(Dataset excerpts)
□ □ □ □ □

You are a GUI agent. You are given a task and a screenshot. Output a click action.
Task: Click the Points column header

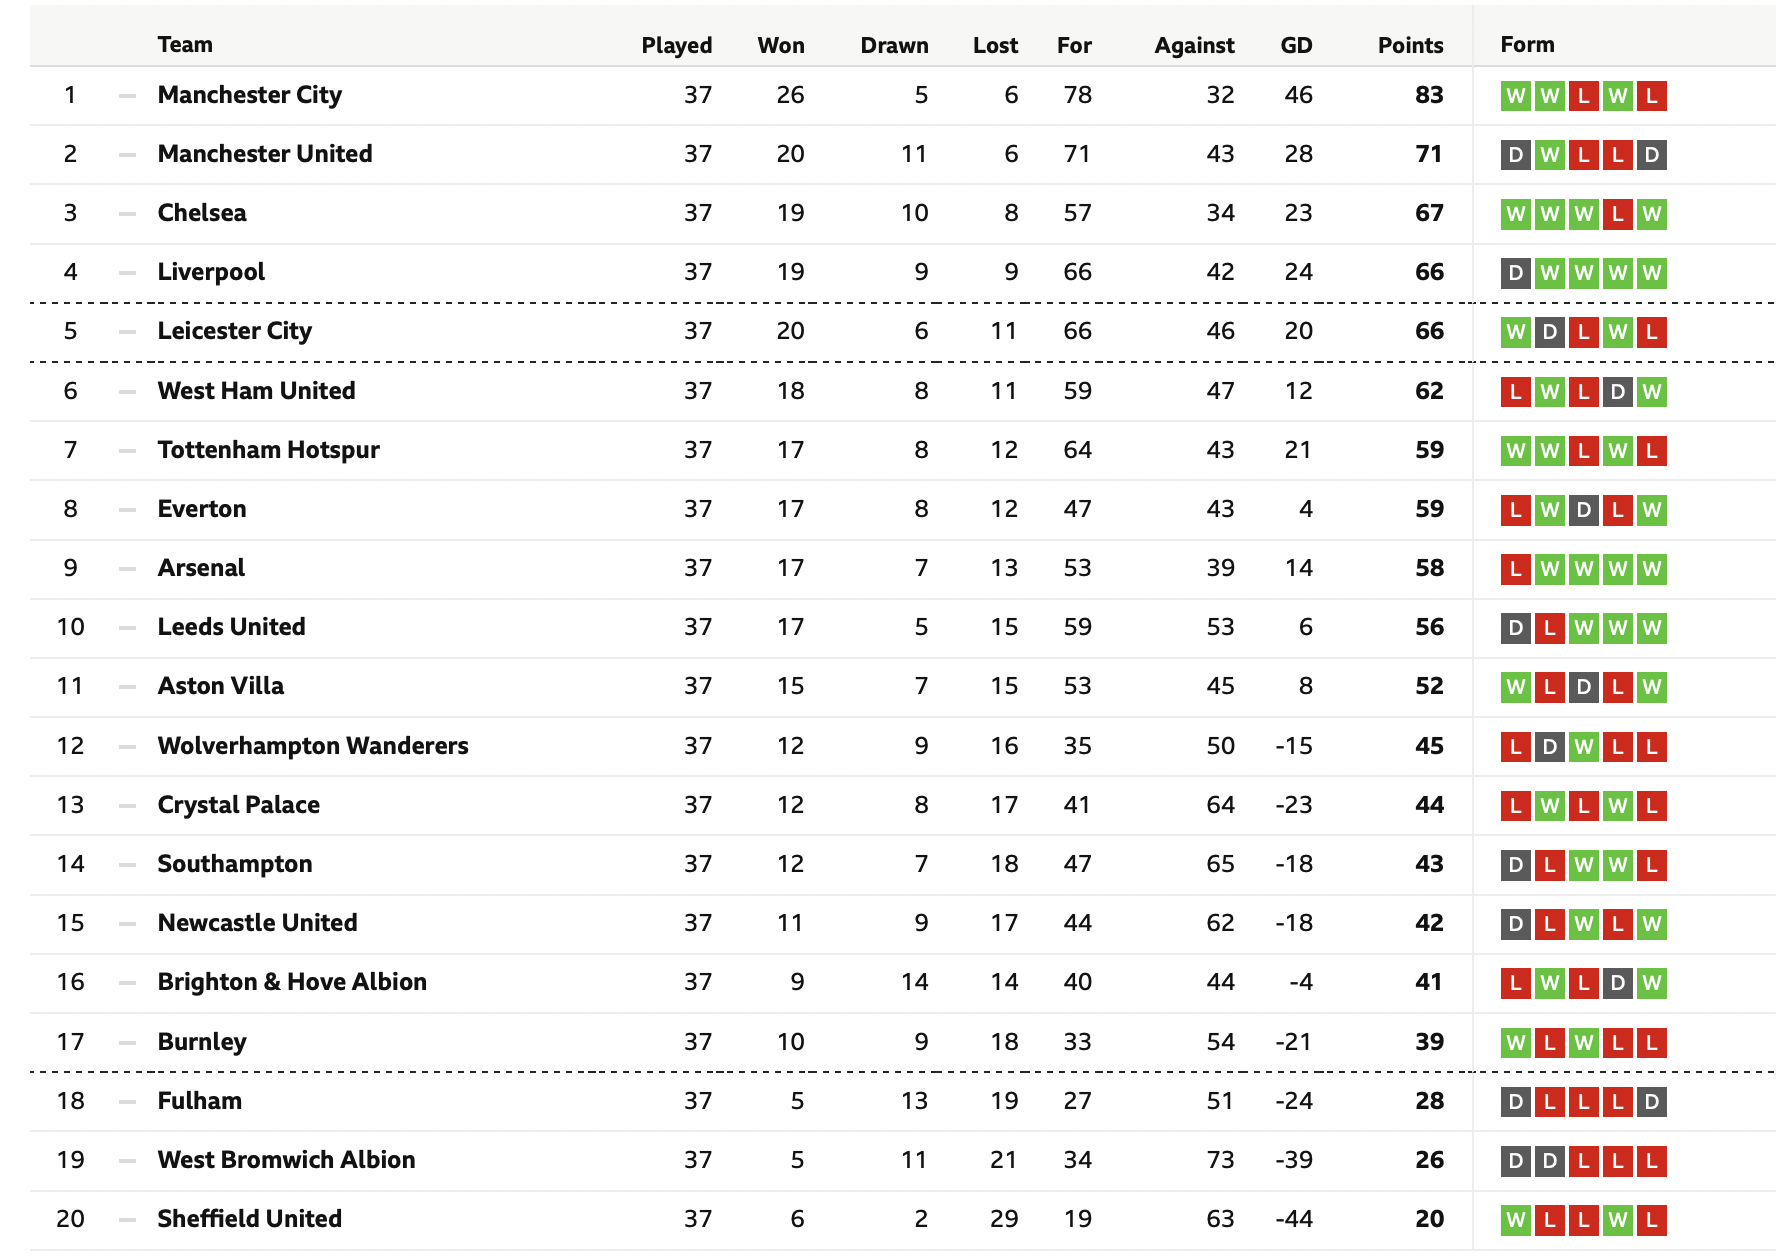click(x=1410, y=45)
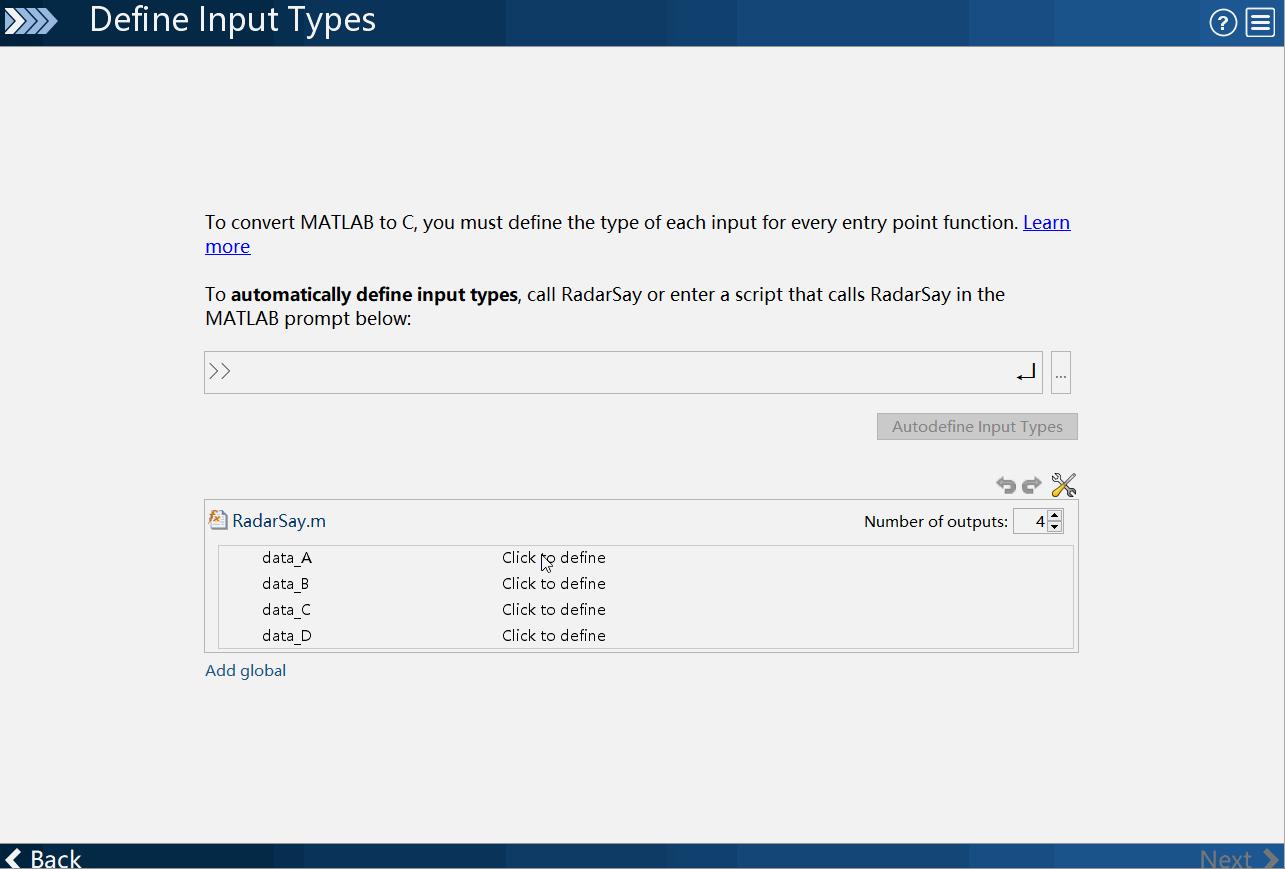Viewport: 1285px width, 869px height.
Task: Open the Learn more link
Action: point(1046,223)
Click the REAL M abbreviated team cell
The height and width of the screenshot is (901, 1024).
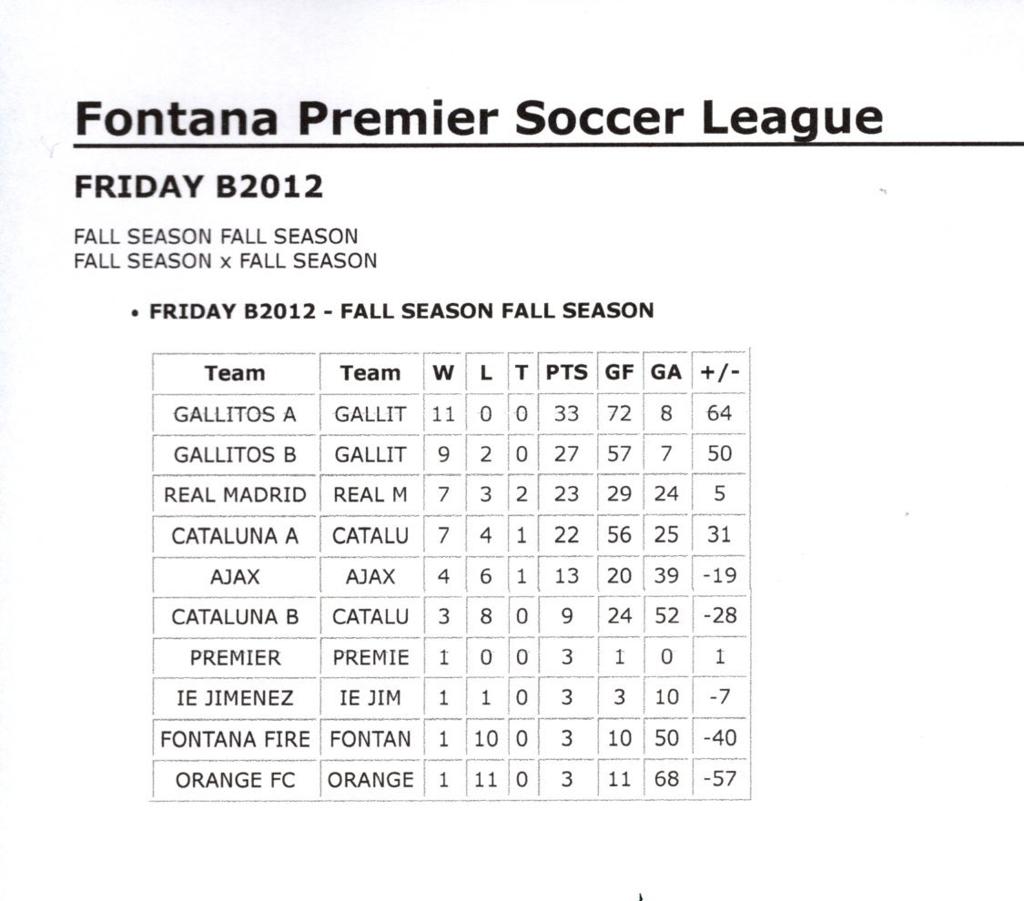point(370,495)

□ □ □ □ □

About this task ▸ Send back every record exactly as it stands, except the pictures.

Result of this task ▸
You are a GUI agent. You are given a task and a screenshot. Output a click action.
Task: Click the Points column header

click(x=1410, y=45)
Viewport: 1285px width, 869px height.
Task: Open the Learn more link
Action: point(1046,223)
Click the REAL M abbreviated team cell
The height and width of the screenshot is (901, 1024).
point(370,495)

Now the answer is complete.